| TASK OBJECTIVE |
Give back the whole listing exactly as written, leaving out each picture.
[TASK INPUTS — start]
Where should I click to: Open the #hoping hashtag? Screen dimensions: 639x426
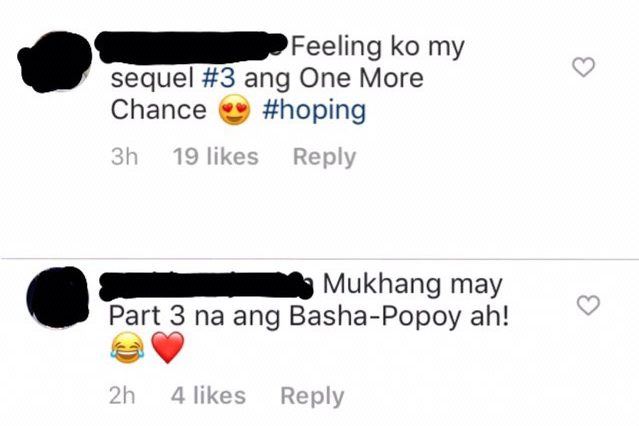pyautogui.click(x=314, y=110)
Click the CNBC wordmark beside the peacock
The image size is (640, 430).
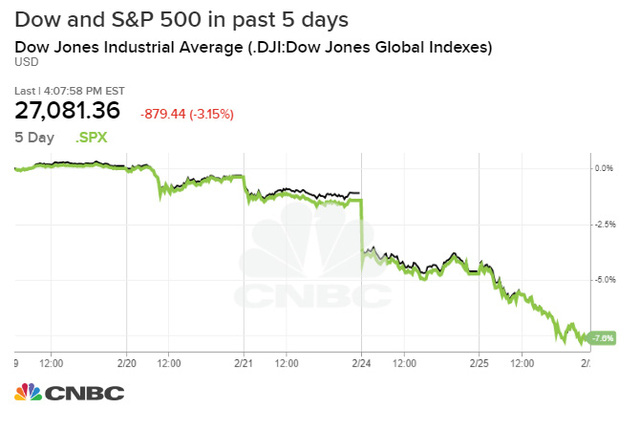click(84, 394)
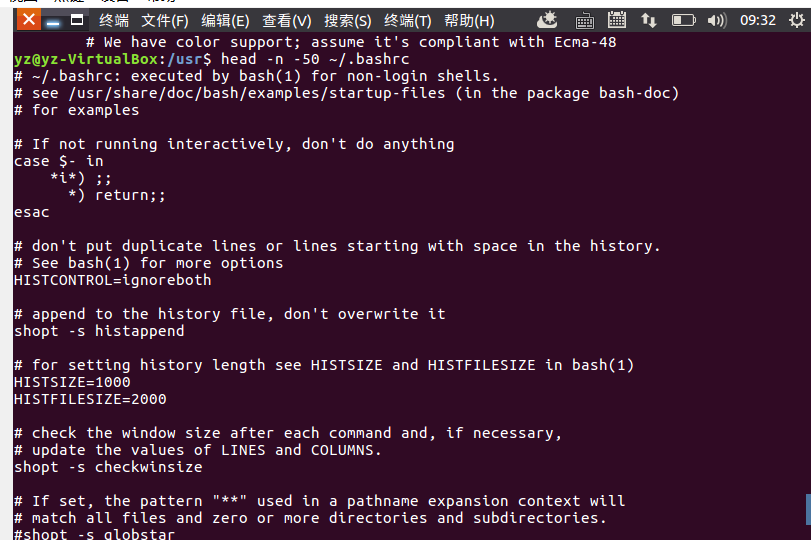Open the 编辑(E) menu
The height and width of the screenshot is (540, 811).
[225, 20]
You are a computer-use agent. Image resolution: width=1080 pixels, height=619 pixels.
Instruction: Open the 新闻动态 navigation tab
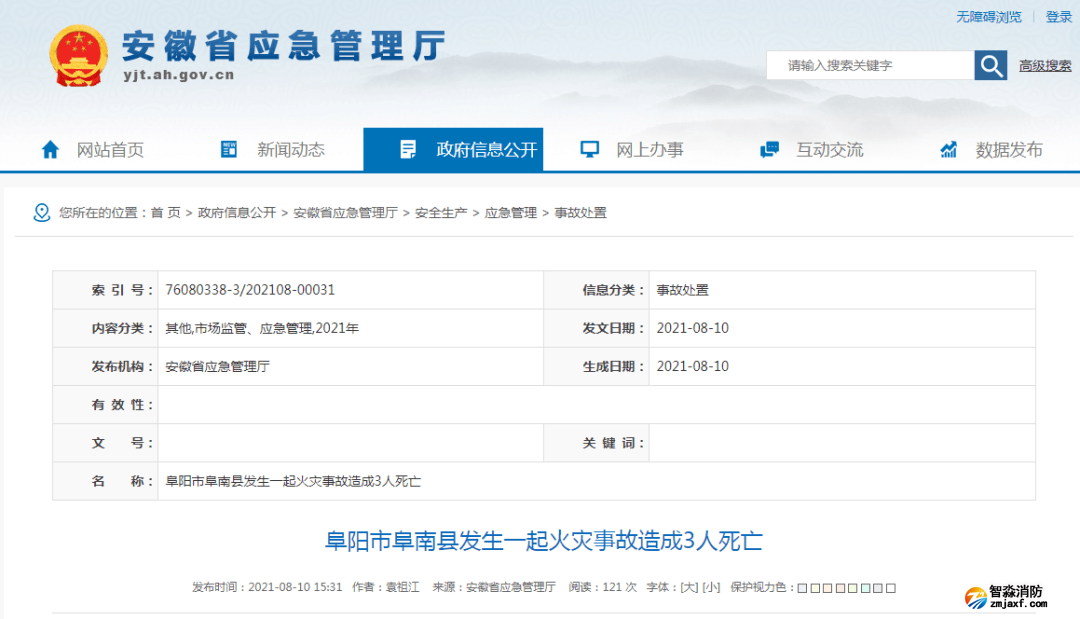[x=290, y=150]
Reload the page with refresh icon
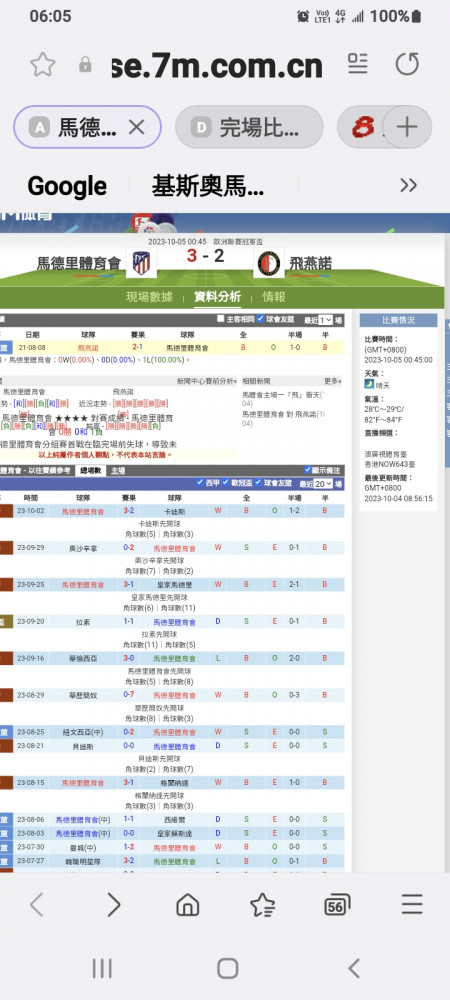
[TASK INPUTS — finish]
| COMPLETED TASK |
Where should I click to: Open the #hoping hashtag? Screen dimensions: 639x426
pyautogui.click(x=314, y=110)
Click the CNBC wordmark beside the peacock
The image size is (640, 430).
click(84, 394)
Open the 编辑(E) menu
The height and width of the screenshot is (540, 811).
[225, 20]
You are a computer-use agent. Image resolution: width=1080 pixels, height=619 pixels.
Instruction: Open the 新闻动态 navigation tab
[x=290, y=150]
Reload the page with refresh icon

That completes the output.